• **WHAT TO DO**
Decide whether each statement agrees with the endometriosis discussion, giving yes or no and quoting the words that settle it. 1. Ayse Ayhan prefers to call endometrial growth outside the uterus implantation rather than metastasis. 2. In the baboon study by Serdar Bulun and Fazleabas, baboons not on aromatase inhibitors had 40 percent progress of the disease. 3. In the Jacques Donnez paper, a piece of baboon uterus was implanted in the ovary.

Ayse Ayhan, MD: From the eye of a pathologist I could say even in eutopic endometrium we have proliferation and then menstruation. It proliferates every month during the reproductive period. No matter that it is outside of the uterus, outside of the endometrial cavity it may proliferate. We would rather call it implantation rather than metastasis. So, it is totally different from the properties of a neoplastic process.
Ceana Nezhat, MD: If you read this issue of Fertility and Sterility it came up a week ago. There are three good articles that relate to it; one is from Serdar Bulun and Fazleabas that they are working on the baboons. They create endometriosis in the baboons and then they use aromatase inhibitors and two conclusions; when you look at this specially they have beautiful slides you can look at it, the patients or the baboons who were not on the aromatase inhibitors they had 40 percent progress of the disease. For the patients who were put on the aromatase inhibitors not only the disease 43 percent, they had atrophy and disappearance, you could see on the histology that there was lack of stroma. So it completely changed the pathological aspect and histological aspect of the disease. That is number one. Serdar is not here but definitely his study of aromatase inhibitors deserves credit. It blocks the cytochrome P450.
The second paper is by Jacques Donnez that they took a piece of the uterus of the baboon and they implanted it in the cul-de-sac. They created nodular endometriosis, like infiltrative endometriosis. Then you look at it and it is myometrium, endometrium and the transformation zone. So, that may answer your question. Hopefully the baboon studies open our eyes for future diagnosis and knowing more about endometriosis.
C.Y. Liu, MD: Ceana, you mention that endometriosis is a process. I thought I would just mention about endometriosis progress, proliferation and that it can go all the way to cancer, there is a high incidence of it. I am always puzzled by the biological behaviour and actual patient symptomatic too. The superficial endometriosis and the deep infiltrating endometriosis seem to me, I do not know, to be the same disease with two different expressions, or is it totally two different diseases? I want your comment on that.

Pixel coordinate grounding data
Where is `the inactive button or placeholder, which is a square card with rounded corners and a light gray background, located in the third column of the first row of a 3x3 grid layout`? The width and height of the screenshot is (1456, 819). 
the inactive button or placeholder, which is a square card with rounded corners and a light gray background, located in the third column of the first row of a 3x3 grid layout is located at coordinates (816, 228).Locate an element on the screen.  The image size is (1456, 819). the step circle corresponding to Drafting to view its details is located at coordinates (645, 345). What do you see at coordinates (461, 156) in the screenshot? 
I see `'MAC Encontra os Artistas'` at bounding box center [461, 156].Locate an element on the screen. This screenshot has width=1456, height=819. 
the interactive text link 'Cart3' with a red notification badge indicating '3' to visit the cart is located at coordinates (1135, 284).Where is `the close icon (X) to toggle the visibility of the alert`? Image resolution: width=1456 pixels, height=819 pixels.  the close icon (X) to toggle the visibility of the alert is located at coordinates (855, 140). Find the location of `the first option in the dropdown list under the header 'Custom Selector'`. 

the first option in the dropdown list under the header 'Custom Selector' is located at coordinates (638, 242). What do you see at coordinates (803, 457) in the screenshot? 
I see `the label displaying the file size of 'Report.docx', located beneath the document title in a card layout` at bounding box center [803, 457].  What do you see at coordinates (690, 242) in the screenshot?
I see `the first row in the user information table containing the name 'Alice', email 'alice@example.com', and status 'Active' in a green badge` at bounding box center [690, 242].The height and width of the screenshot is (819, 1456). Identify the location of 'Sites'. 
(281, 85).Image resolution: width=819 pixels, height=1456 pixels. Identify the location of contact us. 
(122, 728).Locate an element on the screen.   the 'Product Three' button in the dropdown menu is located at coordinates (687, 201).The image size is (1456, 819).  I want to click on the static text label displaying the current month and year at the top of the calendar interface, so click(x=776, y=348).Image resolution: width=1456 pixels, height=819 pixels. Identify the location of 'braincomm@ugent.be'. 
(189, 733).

• **RESPONSE TO THIS EXERCISE**
1. Yes: "We would rather call it implantation rather than metastasis."
2. Yes: "the patients or the baboons who were not on the aromatase inhibitors they had 40 percent progress of the disease."
3. No: "they implanted it in the cul-de-sac."